De Beers' synthesis have hit the ground running PIC: LIGHTBOX.COM
 
De Beers' synthesis have hit the ground running PIC: LIGHTBOX.COM

In a remarkable U-turn against an industry it had been fighting for decades, De Beers in May announced it was entering the synthetics production market, as a way of responding to consumer demand for lower priced, fashion stones, while also creating space for natural diamonds to continue being sold at a premium.

De Beers, which is technically capable of producing the most advanced synthetics, announced it would sell its manufactured stones for up to 75% lower than prevailing market prices and would also clearly brand its synthetics.  Synthetics producers read both moves as a power play to take over and crush their market, which for decades has been dependent on marketing synthetics as natural while pricing them at a discount to the natural.

De Beers plans to produce up to 500,000 carats annually, in an industry that produces an estimated 4.2 million carats per year, another signal that its U-turn was intended to control the synthetics industry. On Tuesday, De Beers’ Executive Vice President, Marketing, Stephen Lussier said the diamond group had noted a 25 - 30% drop in the price of synthetic diamonds in the US market.
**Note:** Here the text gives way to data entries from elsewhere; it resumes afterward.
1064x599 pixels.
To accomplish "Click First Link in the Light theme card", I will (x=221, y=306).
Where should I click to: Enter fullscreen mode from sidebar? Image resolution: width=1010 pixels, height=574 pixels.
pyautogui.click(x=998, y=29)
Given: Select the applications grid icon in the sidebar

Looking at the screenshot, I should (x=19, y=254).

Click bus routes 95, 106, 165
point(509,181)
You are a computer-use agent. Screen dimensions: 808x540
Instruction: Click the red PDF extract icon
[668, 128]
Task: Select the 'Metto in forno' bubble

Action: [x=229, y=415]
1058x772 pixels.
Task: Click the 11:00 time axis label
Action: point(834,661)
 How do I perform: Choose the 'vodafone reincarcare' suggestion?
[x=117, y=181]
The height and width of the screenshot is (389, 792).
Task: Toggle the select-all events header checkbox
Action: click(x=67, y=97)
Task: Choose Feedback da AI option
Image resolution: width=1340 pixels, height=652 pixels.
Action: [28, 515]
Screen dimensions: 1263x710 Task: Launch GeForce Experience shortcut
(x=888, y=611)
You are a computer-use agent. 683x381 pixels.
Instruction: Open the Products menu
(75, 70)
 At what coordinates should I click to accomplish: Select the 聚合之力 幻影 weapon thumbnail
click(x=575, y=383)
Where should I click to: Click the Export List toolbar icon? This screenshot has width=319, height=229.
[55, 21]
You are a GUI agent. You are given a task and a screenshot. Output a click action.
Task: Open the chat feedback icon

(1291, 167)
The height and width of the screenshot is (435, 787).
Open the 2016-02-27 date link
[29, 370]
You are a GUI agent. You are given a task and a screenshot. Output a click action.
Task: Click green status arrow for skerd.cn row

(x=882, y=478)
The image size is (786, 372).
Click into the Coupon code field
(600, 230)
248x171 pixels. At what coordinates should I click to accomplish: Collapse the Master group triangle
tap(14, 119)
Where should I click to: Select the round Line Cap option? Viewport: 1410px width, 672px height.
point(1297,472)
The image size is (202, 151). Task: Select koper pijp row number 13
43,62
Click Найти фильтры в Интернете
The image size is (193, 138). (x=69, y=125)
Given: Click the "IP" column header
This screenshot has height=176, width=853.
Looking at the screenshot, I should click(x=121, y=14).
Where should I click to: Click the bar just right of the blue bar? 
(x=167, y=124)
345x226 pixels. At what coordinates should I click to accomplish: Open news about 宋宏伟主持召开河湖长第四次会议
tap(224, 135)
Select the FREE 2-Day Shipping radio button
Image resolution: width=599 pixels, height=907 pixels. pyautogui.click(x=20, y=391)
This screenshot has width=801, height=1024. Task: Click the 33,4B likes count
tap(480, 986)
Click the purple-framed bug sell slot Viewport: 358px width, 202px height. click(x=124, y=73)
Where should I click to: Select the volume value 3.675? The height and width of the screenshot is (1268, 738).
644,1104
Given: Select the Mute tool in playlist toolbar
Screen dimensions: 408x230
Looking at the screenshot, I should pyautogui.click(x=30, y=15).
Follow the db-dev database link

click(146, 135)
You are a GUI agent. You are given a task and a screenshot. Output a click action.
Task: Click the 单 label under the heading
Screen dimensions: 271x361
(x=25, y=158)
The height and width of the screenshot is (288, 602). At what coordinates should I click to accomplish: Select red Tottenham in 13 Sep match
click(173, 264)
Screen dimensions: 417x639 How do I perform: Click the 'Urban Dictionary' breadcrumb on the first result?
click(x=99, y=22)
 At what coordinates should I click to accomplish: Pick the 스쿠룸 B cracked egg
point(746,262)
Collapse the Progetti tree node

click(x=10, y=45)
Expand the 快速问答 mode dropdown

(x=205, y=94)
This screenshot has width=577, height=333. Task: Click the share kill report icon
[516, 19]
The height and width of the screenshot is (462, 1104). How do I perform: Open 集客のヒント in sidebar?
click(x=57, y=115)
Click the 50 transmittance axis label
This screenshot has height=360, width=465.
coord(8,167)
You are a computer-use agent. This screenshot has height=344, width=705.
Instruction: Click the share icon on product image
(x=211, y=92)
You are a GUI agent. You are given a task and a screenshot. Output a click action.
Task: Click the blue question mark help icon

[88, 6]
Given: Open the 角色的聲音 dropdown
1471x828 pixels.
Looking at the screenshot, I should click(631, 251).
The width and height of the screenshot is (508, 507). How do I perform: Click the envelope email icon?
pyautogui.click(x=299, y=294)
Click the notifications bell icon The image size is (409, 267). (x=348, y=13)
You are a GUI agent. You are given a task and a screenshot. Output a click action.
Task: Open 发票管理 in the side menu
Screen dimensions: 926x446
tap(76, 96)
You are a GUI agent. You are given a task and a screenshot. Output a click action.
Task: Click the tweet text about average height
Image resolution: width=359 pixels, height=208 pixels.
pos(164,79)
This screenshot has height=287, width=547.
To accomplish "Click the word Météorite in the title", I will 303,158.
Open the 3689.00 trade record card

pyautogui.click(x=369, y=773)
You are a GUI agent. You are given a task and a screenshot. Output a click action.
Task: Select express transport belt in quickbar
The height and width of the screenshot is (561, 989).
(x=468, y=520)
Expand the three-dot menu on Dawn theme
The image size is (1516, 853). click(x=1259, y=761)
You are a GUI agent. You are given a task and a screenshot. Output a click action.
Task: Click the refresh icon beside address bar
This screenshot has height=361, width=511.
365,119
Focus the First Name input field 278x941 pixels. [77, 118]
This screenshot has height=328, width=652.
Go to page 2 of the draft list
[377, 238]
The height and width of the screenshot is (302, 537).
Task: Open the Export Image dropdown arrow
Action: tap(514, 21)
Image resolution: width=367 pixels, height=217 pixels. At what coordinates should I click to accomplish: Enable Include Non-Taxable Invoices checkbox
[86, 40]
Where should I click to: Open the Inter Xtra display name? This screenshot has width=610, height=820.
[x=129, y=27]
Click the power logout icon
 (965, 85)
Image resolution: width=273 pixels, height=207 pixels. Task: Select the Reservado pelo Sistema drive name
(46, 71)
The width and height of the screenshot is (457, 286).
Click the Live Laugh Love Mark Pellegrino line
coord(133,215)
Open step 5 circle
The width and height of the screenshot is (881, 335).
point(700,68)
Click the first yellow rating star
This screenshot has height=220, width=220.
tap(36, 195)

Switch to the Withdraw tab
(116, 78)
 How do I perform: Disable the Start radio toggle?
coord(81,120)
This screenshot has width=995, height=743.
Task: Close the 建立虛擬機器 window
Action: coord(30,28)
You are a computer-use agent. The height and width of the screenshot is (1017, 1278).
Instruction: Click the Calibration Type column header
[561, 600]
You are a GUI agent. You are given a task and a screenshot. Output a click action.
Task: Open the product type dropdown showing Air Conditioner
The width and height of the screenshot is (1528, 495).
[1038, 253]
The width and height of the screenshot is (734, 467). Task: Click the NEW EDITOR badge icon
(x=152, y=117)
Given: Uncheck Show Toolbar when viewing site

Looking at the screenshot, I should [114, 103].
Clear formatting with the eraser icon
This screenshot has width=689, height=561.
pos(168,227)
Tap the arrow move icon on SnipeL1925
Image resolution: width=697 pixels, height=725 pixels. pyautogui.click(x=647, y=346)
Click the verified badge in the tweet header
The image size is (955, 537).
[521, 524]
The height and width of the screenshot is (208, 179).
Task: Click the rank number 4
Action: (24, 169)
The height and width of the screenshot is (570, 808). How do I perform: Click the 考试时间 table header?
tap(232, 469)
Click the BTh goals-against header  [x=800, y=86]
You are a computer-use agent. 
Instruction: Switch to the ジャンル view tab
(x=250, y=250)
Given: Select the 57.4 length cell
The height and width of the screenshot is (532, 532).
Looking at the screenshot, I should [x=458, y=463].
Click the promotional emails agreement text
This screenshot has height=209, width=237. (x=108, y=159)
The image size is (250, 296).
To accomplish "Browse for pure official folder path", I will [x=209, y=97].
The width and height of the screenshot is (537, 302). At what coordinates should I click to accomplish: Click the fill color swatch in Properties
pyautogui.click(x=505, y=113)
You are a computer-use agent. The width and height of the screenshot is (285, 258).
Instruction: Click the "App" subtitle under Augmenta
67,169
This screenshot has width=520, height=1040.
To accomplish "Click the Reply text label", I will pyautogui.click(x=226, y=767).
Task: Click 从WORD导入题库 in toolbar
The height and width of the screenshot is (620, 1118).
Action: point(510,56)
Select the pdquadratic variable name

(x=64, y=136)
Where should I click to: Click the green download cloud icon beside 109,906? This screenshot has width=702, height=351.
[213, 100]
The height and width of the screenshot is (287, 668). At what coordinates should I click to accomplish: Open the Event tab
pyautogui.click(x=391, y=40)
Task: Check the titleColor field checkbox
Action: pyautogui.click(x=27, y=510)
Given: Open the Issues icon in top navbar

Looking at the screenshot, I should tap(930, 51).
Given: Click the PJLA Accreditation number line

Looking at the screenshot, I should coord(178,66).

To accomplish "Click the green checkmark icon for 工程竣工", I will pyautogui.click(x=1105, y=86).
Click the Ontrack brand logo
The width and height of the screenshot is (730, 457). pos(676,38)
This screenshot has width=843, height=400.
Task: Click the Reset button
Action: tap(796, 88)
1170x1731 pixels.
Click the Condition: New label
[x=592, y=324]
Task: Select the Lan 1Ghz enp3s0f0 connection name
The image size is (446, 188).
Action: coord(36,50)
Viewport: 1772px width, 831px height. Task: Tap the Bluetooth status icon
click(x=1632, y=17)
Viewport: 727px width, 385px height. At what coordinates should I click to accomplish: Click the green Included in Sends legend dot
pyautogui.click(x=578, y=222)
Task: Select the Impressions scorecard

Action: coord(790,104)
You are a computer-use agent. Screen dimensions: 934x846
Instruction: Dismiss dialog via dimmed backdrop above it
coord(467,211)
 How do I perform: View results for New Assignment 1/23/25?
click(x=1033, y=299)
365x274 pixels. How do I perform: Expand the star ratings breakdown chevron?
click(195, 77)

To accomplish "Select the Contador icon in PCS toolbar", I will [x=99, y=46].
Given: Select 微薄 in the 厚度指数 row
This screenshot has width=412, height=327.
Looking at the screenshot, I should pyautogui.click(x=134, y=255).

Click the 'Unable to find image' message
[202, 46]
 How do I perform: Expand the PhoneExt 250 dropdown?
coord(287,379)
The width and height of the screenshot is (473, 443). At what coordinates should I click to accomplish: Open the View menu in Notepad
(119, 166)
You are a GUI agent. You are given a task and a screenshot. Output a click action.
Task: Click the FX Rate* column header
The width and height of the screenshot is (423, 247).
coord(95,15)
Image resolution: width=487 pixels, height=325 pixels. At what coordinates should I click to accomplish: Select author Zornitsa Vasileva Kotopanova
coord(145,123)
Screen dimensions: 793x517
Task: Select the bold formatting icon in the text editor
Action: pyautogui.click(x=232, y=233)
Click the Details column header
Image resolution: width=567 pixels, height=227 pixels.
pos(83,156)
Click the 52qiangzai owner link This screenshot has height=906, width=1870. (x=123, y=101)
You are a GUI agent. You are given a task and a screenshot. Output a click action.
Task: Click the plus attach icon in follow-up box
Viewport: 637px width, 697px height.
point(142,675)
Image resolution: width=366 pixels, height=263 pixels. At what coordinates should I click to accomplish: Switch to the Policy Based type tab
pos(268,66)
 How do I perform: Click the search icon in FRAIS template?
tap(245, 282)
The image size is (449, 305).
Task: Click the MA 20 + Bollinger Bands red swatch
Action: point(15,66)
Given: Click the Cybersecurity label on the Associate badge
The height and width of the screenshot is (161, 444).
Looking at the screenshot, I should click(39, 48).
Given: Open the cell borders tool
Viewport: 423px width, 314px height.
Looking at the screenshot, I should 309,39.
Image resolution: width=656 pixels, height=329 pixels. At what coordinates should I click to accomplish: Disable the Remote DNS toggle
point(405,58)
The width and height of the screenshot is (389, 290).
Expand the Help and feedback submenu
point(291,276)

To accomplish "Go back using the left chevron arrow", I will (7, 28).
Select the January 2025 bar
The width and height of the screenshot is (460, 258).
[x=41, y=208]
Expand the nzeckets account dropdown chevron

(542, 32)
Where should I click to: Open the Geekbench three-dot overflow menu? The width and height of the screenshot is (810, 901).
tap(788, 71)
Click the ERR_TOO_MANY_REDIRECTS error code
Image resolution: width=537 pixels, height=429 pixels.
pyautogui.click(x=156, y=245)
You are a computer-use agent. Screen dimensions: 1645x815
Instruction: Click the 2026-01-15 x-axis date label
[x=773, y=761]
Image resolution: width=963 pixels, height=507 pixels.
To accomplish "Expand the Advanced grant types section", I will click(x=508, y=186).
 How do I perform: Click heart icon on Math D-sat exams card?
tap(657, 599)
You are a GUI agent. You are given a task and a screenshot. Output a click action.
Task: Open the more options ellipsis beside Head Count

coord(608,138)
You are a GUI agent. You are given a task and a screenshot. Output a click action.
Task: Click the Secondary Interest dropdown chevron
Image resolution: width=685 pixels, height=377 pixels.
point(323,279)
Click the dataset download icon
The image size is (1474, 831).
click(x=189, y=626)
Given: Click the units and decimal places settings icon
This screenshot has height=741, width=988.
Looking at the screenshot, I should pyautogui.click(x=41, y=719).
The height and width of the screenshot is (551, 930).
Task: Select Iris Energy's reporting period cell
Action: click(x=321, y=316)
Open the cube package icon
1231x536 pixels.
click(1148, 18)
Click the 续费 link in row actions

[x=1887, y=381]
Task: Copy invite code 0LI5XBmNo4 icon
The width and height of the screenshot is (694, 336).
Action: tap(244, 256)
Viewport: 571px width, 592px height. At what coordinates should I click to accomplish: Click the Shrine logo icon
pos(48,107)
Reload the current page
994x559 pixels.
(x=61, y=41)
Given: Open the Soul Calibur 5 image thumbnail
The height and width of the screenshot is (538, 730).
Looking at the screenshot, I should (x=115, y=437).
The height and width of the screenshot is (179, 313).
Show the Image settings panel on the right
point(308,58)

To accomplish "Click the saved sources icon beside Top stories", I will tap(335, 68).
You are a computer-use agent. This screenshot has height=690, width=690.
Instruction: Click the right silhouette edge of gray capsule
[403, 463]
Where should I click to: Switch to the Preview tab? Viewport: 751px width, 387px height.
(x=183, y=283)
In an interview with BusinessWeek on the sidelines of De Beers’ Diamond Conference, Lussier said the observed trends were in line with expectations. “We only started selling at the very end of September and are only a month into the game, but we have already seen a decline in prices amongst lab-grown producers in the US market and they are probably 25 to 30% down from what they were.

“We will see more price declines going forward as the production volume increases and the competition becomes about price,” he said.

Lussier’s comments were in stark contrast to De Beers’ official line expressed through executives in May, that the diamond was not overly focussed or concerned about how the rest of the synthetics industry would react to its own lab-grown stones. “We don’t know how other lab-grown producers will react,” De Beers executive vice-president, commercial and partnerships, Alessandra Berridge told BusinessWeek then.  “They could re-position their products and change the game. “It may also be that others follow suit and over time one finds that consumers understand more about these products and the prices reduce, just like what happened with flat screen TVs.”

This week, Lussier was quick to add that De Beers’ synthetics were not the only factor pushing prices down.

“It is also a reflection of the fact this is a manufactured product, costs are declining and the competition is on price which naturally leads to price decline. “This is what makes synthetics so different from natural diamonds, which are inherently finite and rare and which you cannot just produce more of.” He said De Beers was putting the finishing touches on a US$94 million synthetics production lab in Oregon, US which would further set trends in the market.

“The long term is that as volume increases, the prices will fall. We need to keep watching it; we have only been in the market for six weeks, but it’s encouraging to see prices beginning to decline because that’s what will happen,” he said.